» **Try it**:
A word-for-word copy is needed of the line containing "Task: Tap the" and every line after it through the end of the records below, leaving out all pictures.

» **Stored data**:
↓

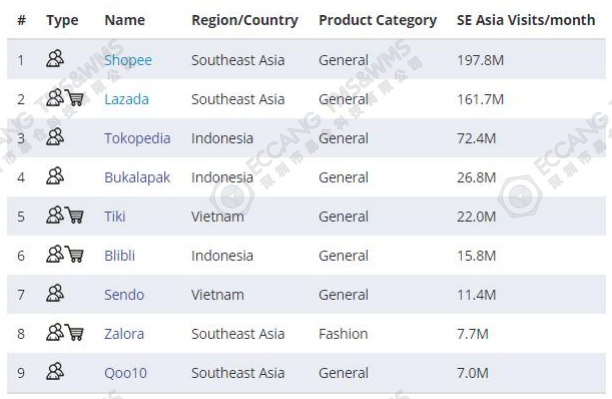Open the Bukalapak link
The width and height of the screenshot is (612, 399).
tap(137, 178)
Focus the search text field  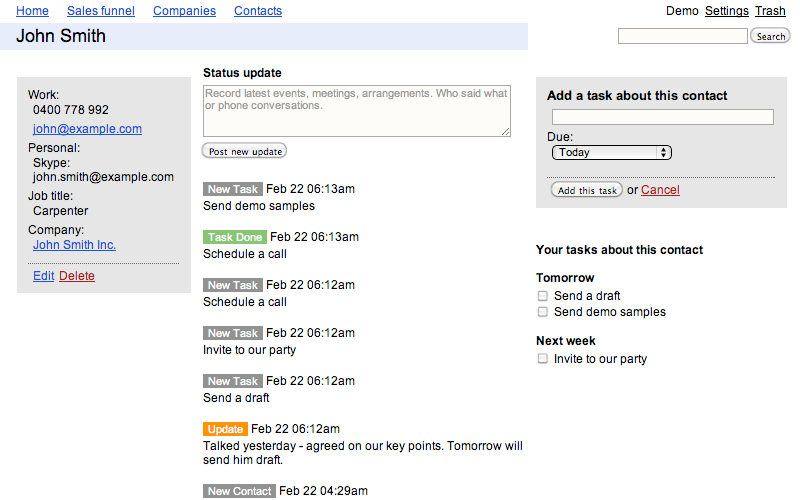coord(683,36)
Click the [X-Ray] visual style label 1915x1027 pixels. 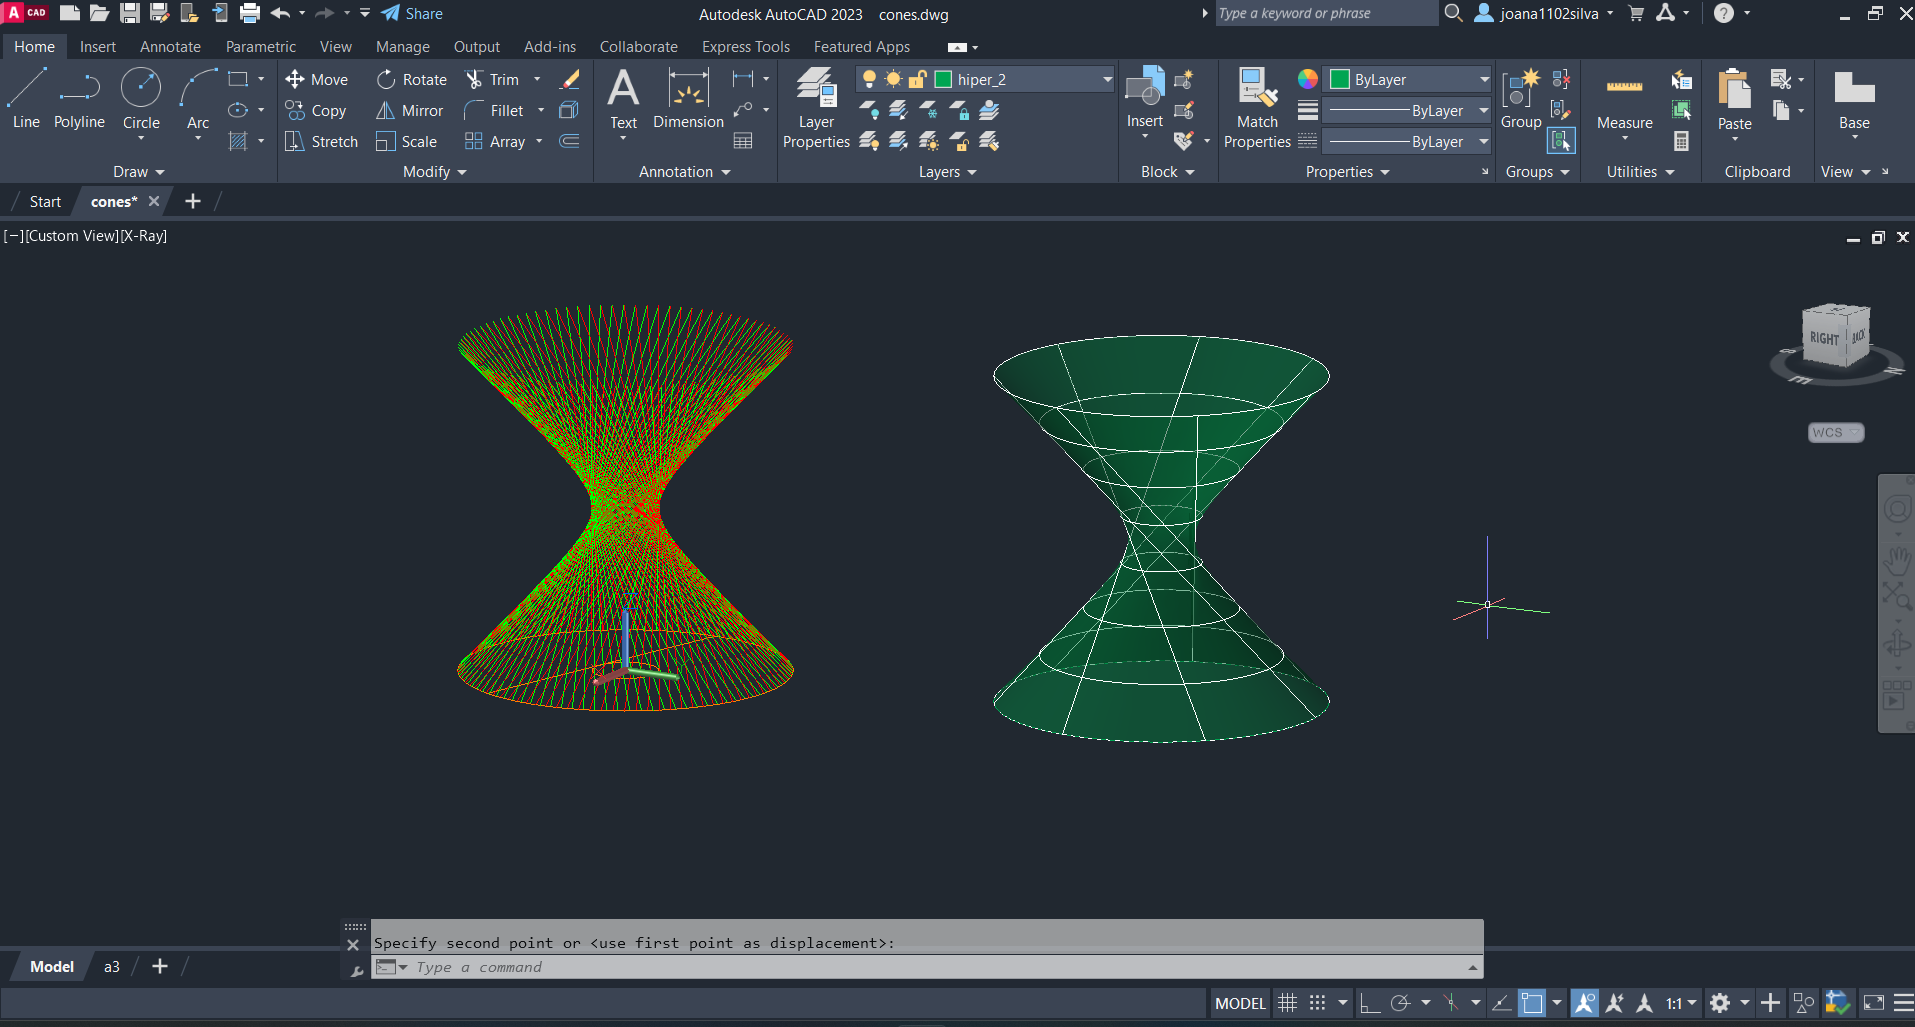[144, 236]
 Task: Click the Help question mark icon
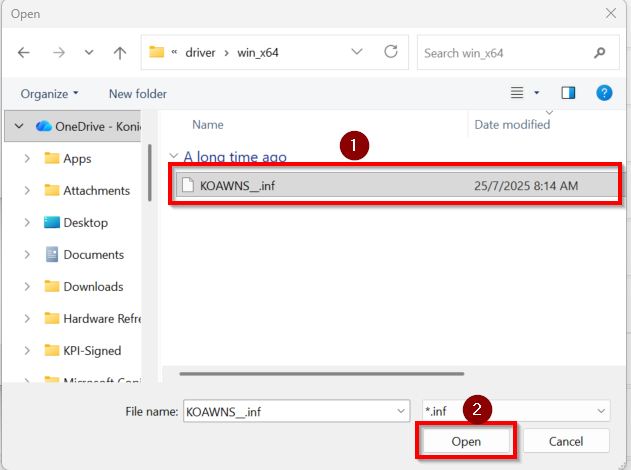[x=604, y=93]
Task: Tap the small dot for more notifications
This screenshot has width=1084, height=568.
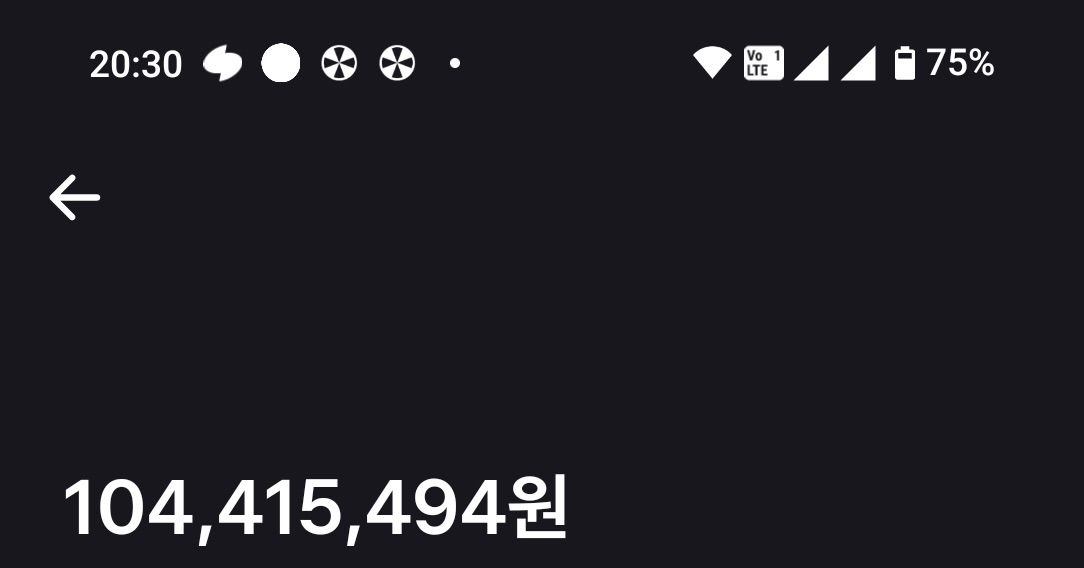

↑

» **Solved problem**:
Task: Tap the small dot for more notifications
This screenshot has width=1084, height=568.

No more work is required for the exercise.